Items from a dataset:
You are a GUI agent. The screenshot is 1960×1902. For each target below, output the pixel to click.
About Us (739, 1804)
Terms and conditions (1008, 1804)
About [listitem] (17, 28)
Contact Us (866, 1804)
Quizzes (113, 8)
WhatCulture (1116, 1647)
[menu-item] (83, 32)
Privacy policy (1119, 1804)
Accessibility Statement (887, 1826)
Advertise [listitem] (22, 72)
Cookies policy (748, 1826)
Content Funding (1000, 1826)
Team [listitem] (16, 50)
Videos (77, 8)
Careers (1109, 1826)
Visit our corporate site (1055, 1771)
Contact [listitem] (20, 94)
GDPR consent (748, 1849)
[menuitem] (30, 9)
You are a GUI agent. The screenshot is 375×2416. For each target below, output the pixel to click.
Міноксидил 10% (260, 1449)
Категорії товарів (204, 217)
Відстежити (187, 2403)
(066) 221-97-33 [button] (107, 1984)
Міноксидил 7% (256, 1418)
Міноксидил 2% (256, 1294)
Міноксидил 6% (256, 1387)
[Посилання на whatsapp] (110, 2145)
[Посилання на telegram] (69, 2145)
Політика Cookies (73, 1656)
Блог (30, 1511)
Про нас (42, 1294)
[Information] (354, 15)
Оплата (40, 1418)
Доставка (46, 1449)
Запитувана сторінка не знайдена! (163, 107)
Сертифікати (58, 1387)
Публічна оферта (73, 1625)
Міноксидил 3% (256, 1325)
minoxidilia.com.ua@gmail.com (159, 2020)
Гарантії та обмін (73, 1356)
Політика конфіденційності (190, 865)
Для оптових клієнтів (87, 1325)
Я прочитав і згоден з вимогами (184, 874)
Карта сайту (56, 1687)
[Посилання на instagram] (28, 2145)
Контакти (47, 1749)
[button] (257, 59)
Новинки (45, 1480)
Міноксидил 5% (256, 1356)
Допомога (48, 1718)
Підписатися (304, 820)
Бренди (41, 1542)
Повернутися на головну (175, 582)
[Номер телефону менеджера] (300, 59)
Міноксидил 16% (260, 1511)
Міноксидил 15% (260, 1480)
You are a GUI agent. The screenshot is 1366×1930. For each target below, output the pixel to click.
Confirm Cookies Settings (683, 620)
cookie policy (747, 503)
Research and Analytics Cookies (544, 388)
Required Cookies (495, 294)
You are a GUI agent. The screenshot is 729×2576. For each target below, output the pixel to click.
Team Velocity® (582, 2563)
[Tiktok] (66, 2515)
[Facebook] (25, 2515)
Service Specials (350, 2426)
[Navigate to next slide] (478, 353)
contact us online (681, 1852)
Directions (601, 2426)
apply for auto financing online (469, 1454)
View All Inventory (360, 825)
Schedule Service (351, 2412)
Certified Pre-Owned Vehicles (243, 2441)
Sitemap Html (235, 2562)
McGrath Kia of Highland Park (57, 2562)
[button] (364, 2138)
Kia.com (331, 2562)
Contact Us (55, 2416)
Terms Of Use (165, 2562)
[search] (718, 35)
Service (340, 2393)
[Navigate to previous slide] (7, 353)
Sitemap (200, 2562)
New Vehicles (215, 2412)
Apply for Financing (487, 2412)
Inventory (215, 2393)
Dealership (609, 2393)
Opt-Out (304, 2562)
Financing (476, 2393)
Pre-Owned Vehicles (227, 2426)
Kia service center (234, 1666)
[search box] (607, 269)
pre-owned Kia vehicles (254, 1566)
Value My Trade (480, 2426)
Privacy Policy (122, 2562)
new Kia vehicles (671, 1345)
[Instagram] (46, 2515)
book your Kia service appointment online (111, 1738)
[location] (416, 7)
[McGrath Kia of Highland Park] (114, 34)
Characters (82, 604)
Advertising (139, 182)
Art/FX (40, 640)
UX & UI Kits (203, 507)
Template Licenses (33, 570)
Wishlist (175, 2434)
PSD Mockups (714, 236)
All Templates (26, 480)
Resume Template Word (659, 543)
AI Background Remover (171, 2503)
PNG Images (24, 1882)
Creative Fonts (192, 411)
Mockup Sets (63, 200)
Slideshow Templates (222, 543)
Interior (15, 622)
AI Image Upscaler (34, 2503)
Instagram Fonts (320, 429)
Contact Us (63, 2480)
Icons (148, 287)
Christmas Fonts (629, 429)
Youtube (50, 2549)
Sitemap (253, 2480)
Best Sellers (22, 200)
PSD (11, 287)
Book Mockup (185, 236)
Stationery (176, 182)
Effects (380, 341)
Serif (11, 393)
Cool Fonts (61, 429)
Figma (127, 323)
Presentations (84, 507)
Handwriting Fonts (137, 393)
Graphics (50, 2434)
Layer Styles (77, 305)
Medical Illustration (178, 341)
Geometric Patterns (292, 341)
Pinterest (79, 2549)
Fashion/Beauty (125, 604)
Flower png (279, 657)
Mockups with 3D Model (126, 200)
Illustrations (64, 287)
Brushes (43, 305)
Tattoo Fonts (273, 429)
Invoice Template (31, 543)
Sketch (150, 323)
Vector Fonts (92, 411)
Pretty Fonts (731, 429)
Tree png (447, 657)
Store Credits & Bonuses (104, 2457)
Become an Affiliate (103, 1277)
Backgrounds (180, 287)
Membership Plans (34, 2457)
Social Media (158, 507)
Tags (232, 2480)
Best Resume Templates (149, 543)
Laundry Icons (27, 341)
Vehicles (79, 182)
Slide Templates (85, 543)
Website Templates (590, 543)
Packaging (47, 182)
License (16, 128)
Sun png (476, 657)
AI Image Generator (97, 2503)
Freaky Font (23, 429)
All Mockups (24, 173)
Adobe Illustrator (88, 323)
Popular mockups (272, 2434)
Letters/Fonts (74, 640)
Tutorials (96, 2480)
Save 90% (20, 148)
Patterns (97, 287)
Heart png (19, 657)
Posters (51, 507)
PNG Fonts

▸ What to work on: The full set of records, transcribed exactly, is the answer.

▸ Solution for this exercise:
You are a GUI agent. The screenshot is 1960×1902. For each target below, output the pixel to click.
About Us (739, 1804)
Terms and conditions (1008, 1804)
About [listitem] (17, 28)
Contact Us (866, 1804)
Quizzes (113, 8)
WhatCulture (1116, 1647)
[menu-item] (83, 32)
Privacy policy (1119, 1804)
Accessibility Statement (887, 1826)
Advertise [listitem] (22, 72)
Cookies policy (748, 1826)
Content Funding (1000, 1826)
Team [listitem] (16, 50)
Videos (77, 8)
Careers (1109, 1826)
Visit our corporate site (1055, 1771)
Contact [listitem] (20, 94)
GDPR consent (748, 1849)
[menuitem] (30, 9)
You are a GUI agent. The screenshot is 375×2416. For each target below, output the pixel to click.
Міноксидил 10% (260, 1449)
Категорії товарів (204, 217)
Відстежити (187, 2403)
(066) 221-97-33 [button] (107, 1984)
Міноксидил 7% (256, 1418)
Міноксидил 2% (256, 1294)
Міноксидил 6% (256, 1387)
[Посилання на whatsapp] (110, 2145)
[Посилання на telegram] (69, 2145)
Політика Cookies (73, 1656)
Блог (30, 1511)
Про нас (42, 1294)
[Information] (354, 15)
Оплата (40, 1418)
Доставка (46, 1449)
Запитувана сторінка не знайдена! (163, 107)
Сертифікати (58, 1387)
Публічна оферта (73, 1625)
Міноксидил 3% (256, 1325)
minoxidilia.com.ua@gmail.com (159, 2020)
Гарантії та обмін (73, 1356)
Політика конфіденційності (190, 865)
Для оптових клієнтів (87, 1325)
Я прочитав і згоден з вимогами (184, 874)
Карта сайту (56, 1687)
[Посилання на instagram] (28, 2145)
Контакти (47, 1749)
[button] (257, 59)
Новинки (45, 1480)
Міноксидил 5% (256, 1356)
Допомога (48, 1718)
Підписатися (304, 820)
Бренди (41, 1542)
Повернутися на головну (175, 582)
[Номер телефону менеджера] (300, 59)
Міноксидил 16% (260, 1511)
Міноксидил 15% (260, 1480)
You are a GUI agent. The screenshot is 1366×1930. For each target below, output the pixel to click.
Confirm Cookies Settings (683, 620)
cookie policy (747, 503)
Research and Analytics Cookies (544, 388)
Required Cookies (495, 294)
You are a GUI agent. The screenshot is 729×2576. For each target below, output the pixel to click.
Team Velocity® (582, 2563)
[Tiktok] (66, 2515)
[Facebook] (25, 2515)
Service Specials (350, 2426)
[Navigate to next slide] (478, 353)
contact us online (681, 1852)
Directions (601, 2426)
apply for auto financing online (469, 1454)
View All Inventory (360, 825)
Schedule Service (351, 2412)
Certified Pre-Owned Vehicles (243, 2441)
Sitemap Html (235, 2562)
McGrath Kia of Highland Park (57, 2562)
[button] (364, 2138)
Kia.com (331, 2562)
Contact Us (55, 2416)
Terms Of Use (165, 2562)
[search] (718, 35)
Service (340, 2393)
[Navigate to previous slide] (7, 353)
Sitemap (200, 2562)
New Vehicles (215, 2412)
Apply for Financing (487, 2412)
Inventory (215, 2393)
Dealership (609, 2393)
Opt-Out (304, 2562)
Financing (476, 2393)
Pre-Owned Vehicles (227, 2426)
Kia service center (234, 1666)
[search box] (607, 269)
pre-owned Kia vehicles (254, 1566)
Value My Trade (480, 2426)
Privacy Policy (122, 2562)
new Kia vehicles (671, 1345)
[Instagram] (46, 2515)
book your Kia service appointment online (111, 1738)
[location] (416, 7)
[McGrath Kia of Highland Park] (114, 34)
Characters (82, 604)
Advertising (139, 182)
Art/FX (40, 640)
UX & UI Kits (203, 507)
Template Licenses (33, 570)
Wishlist (175, 2434)
PSD Mockups (714, 236)
All Templates (26, 480)
Resume Template Word (659, 543)
AI Background Remover (171, 2503)
PNG Images (24, 1882)
Creative Fonts (192, 411)
Mockup Sets (63, 200)
Slideshow Templates (222, 543)
Interior (15, 622)
AI Image Upscaler (34, 2503)
Instagram Fonts (320, 429)
Contact Us (63, 2480)
Icons (148, 287)
Christmas Fonts (629, 429)
Youtube (50, 2549)
Sitemap (253, 2480)
Best Sellers (22, 200)
PSD (11, 287)
Book Mockup (185, 236)
Stationery (176, 182)
Effects (380, 341)
Serif (11, 393)
Cool Fonts (61, 429)
Figma (127, 323)
Presentations (84, 507)
Handwriting Fonts (137, 393)
Graphics (50, 2434)
Layer Styles (77, 305)
Medical Illustration (178, 341)
Geometric Patterns (292, 341)
Pinterest (79, 2549)
Fashion/Beauty (125, 604)
Flower png (279, 657)
Mockups with 3D Model (126, 200)
Illustrations (64, 287)
Brushes (43, 305)
Tattoo Fonts (273, 429)
Invoice Template (31, 543)
Sketch (150, 323)
Vector Fonts (92, 411)
Pretty Fonts (731, 429)
Tree png (447, 657)
Store Credits & Bonuses (104, 2457)
Become an Affiliate (103, 1277)
Backgrounds (180, 287)
Membership Plans (34, 2457)
Social Media (158, 507)
Tags (232, 2480)
Best Resume Templates (149, 543)
Laundry Icons (27, 341)
Vehicles (79, 182)
Slide Templates (85, 543)
Website Templates (590, 543)
Packaging (47, 182)
License (16, 128)
Sun png (476, 657)
AI Image Generator (97, 2503)
Freaky Font (23, 429)
All Mockups (24, 173)
Adobe Illustrator (88, 323)
Popular mockups (272, 2434)
Letters/Fonts (74, 640)
Tutorials (96, 2480)
Save 90% (20, 148)
Patterns (97, 287)
Heart png (19, 657)
Posters (51, 507)
PNG Fonts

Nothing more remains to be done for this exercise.